The folly of banning the Tic Toc app

The folly of banning Tic Toc app

Why the Tic Toc app won’t work:

The United States Congress is currently debating and investigating Tic Toc. There is little doubt that Tic Toc and their practices at shady and do not benefit the US citizens.  ByteDance, the company that owns Tic Toc operates at the pleasure of the Chinese Government and by law is obligated to share any and all information that it collects. Tic Toc collects a large amount of data from the people that use it. This is done with all social media and other apps that are on your phone and on the internet. The data is bought by data brokers, who compile information about citizens and sell it for pennies on the dollar to anyone who can pay. Your data has no boarders, it can and does go anywhere on the planet.

What are they planning?

First, government employees will probably just use their personal phones that they have on them to circumvent the “problem” as they see it, still exposing data about themselves: Their name, phone number, GPS location, contacts, and other critical information about them and their habits. Banning the app from Government workers’ phones seems to be a placebo cure done as political theater and not a cure at all.

Second, Tic Toc has an SDK (a software development kit) which is used by developers to write code for other apps that are in Apple’s and Google’s play stores currently. There are hundreds of thousands of developers that use this to produce code for their own applications. This code reports back to ByteDance, Tic Toc’s parent company. Currently, the producers of this software using the Tic Toc SDK are not under scrutiny or being banned.  If you truly want to protect Americans from being spied on, this is something to delve deeper into.  (For a complete look at the SDK: https://developers.tiktok.com/doc/overview/ )

Third, Tic Toc has trackers on many sites on the internet that report activity back to ByteDance.  The Tic Toc Pixel is a bit of JavaScript code that reports on users movements on the site where the code resides.  It can track actions such as: clicking a button, filling out a form, downloads, and many other actions. (For the full code, you can visit: https://hightouch.com/blog/what-is-a-tiktok-pixel )

Fourth, Blocking Tic Toc altogether:  We can set up a national firewall to block malicious apps and programs and make the internet safer for Americans. Internet and cell providers could also block things at that level. We have the technical knowledge to do this, but we are a free society and doing that, while condemning other nations for doing the same, would be shameful.

What can we do?

The bottom line is:  Companies are collecting our personal information. Microsoft, Amazon, Apple and most apps on our phones are collecting information on us every second and sending it to parties unknown. Data brokers are selling information on Americans to anyone who has a few dollars to spend.

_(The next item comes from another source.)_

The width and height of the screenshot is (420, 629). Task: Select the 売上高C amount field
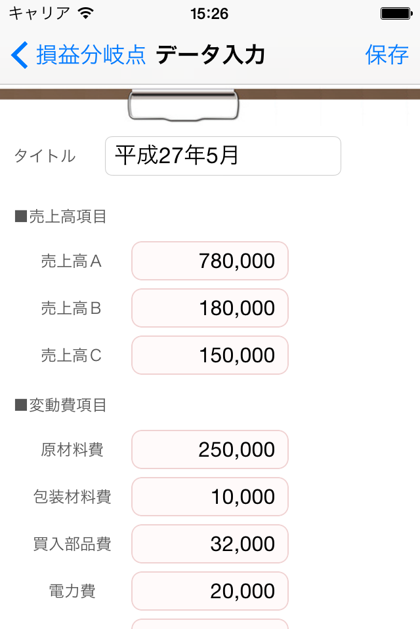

If you want to safeguard American’s from being spied on, we need to start by not allowing personal information to be sold. There is a whole industry that is dedicated to extract “data points” about everyone in America. Health Apps are not regulated by HIPAA and are not private, some selling information to data brokers for a few cents per personal record.

I am glad that the President and Congress seem to be taking a step in the right direction, but this is just a small step to keep our personal freedoms. If this is the only step that is made, then it is just political theater and does not solve the systemic problems that are the real issue.

Action steps:

Many people will say that they have nothing to hide. That is fine, but I don’t see them hiring a billboard company with their banking and health records on it for all to see. Some things deserve to be private.

Call or write your representatives (most are not technical people) and tell them that data privacy is more than just banning one foreign app on your phone.  You deserve better. You deserve the right to either keep your data private or gain financially from sharing it with the companies who collect it.